- _ASSIGNED TASK_:
Copy out, unchanged, the rows below that start with the line containing "Describe the element at coordinates (206, 487)" and continue through the line containing "series 3, y=30", including both of those lines.

++++

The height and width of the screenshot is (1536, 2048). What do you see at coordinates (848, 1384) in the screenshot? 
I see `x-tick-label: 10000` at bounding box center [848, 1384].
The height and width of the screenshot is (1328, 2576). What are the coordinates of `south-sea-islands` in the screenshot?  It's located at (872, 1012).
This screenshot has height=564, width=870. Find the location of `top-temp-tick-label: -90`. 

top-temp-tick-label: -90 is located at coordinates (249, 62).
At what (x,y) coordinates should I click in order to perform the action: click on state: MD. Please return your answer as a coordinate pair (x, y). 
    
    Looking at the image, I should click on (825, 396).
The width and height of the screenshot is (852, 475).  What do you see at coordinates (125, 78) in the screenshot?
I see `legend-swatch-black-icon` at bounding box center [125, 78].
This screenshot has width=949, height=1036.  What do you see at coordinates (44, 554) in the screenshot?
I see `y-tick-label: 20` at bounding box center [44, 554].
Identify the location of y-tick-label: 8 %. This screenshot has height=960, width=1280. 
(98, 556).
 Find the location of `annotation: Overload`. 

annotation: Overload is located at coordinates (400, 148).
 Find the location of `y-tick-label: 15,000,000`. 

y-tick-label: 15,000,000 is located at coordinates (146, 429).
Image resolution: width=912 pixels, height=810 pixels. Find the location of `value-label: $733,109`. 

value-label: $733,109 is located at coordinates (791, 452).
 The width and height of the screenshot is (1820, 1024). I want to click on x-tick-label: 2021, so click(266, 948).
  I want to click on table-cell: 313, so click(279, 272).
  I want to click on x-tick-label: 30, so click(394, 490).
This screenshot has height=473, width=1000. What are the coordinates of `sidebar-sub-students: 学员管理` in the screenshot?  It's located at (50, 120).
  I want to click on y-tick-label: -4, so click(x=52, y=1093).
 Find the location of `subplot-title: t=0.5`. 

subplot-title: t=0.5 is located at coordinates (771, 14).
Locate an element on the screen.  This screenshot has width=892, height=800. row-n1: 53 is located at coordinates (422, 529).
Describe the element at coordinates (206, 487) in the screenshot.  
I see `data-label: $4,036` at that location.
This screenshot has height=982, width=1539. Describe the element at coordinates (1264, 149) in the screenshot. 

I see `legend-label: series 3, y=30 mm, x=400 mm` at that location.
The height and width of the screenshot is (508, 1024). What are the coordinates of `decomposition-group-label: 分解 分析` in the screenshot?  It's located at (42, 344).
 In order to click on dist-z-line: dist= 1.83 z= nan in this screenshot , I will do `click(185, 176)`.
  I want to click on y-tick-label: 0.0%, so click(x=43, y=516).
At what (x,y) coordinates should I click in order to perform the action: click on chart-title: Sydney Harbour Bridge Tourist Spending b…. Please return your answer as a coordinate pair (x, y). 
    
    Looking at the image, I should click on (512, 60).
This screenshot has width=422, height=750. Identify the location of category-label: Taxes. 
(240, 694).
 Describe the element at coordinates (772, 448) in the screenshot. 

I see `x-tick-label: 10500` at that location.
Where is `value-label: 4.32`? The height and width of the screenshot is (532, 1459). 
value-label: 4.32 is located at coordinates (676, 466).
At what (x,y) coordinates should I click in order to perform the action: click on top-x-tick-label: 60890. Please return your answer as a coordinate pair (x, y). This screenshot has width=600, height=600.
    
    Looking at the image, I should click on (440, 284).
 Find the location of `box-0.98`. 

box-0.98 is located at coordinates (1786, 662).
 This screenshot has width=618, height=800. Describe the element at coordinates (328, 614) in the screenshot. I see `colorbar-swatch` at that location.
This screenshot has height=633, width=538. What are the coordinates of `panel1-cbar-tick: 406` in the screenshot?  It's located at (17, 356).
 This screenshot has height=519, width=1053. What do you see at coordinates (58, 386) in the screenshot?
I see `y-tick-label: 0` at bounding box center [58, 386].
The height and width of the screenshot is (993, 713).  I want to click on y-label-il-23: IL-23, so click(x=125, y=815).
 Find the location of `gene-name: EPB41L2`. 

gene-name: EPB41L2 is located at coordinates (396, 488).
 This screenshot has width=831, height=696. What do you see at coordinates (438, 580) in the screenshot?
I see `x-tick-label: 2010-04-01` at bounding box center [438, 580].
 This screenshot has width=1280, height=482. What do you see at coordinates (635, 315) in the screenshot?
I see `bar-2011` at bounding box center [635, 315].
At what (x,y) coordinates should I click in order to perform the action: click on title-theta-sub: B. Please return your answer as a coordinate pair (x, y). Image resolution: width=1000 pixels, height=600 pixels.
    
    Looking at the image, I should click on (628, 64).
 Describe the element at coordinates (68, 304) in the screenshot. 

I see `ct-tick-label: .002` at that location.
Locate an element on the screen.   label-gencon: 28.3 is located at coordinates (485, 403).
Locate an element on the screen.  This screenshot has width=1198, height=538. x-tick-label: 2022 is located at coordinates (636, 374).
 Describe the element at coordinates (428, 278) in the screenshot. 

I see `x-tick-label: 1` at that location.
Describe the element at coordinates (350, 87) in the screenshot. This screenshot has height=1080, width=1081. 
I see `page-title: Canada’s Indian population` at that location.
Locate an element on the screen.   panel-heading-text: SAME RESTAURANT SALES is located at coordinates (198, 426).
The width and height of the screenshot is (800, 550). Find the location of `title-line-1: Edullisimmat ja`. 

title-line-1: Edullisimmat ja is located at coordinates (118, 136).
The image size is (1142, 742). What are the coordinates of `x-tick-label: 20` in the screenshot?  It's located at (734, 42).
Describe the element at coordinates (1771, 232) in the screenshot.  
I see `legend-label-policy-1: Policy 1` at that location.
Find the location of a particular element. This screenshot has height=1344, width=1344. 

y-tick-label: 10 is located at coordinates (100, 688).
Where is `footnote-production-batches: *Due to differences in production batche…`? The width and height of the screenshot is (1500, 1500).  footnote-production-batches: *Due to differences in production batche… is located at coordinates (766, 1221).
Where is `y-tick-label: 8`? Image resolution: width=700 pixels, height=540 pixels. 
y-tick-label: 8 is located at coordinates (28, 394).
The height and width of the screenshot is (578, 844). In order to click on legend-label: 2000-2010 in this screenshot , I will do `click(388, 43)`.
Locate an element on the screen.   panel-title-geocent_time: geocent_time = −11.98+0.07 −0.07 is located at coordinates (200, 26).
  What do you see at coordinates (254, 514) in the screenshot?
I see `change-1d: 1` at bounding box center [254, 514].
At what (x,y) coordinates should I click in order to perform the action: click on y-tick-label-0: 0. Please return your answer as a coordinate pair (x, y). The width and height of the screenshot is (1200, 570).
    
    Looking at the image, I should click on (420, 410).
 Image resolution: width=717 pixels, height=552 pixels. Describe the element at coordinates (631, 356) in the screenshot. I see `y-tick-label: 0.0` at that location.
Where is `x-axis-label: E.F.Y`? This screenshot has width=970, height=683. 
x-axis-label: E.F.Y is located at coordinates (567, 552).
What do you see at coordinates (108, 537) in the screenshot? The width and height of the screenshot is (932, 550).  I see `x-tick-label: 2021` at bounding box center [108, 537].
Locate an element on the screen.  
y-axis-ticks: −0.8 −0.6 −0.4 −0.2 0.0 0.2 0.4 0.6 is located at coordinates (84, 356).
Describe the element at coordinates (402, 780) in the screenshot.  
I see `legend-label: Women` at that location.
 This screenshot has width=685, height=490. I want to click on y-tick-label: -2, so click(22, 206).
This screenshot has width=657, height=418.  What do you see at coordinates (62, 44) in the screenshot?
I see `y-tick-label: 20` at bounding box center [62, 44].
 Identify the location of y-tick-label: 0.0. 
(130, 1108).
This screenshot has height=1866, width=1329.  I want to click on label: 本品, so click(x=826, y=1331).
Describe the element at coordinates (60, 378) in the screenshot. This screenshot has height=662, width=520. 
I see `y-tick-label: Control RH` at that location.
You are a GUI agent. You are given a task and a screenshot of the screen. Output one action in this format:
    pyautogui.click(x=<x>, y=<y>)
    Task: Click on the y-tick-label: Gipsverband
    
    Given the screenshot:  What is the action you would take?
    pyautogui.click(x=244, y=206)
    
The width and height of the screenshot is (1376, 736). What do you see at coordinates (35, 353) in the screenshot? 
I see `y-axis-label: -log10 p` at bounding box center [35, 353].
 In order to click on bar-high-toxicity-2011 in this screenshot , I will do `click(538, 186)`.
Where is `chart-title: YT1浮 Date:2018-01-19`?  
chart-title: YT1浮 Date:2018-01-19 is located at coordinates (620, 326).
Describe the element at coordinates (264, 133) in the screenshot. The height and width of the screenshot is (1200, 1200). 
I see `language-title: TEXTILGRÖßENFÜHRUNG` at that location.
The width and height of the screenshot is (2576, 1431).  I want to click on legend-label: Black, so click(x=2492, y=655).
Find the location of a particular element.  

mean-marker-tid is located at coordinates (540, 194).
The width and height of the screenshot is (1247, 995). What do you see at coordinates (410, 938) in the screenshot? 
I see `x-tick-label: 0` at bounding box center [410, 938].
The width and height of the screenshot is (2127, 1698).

++++

- _OUTPUT FOR THIS TASK_:
Describe the element at coordinates (206, 487) in the screenshot.  
I see `data-label: $4,036` at that location.
This screenshot has height=982, width=1539. Describe the element at coordinates (1264, 149) in the screenshot. 

I see `legend-label: series 3, y=30 mm, x=400 mm` at that location.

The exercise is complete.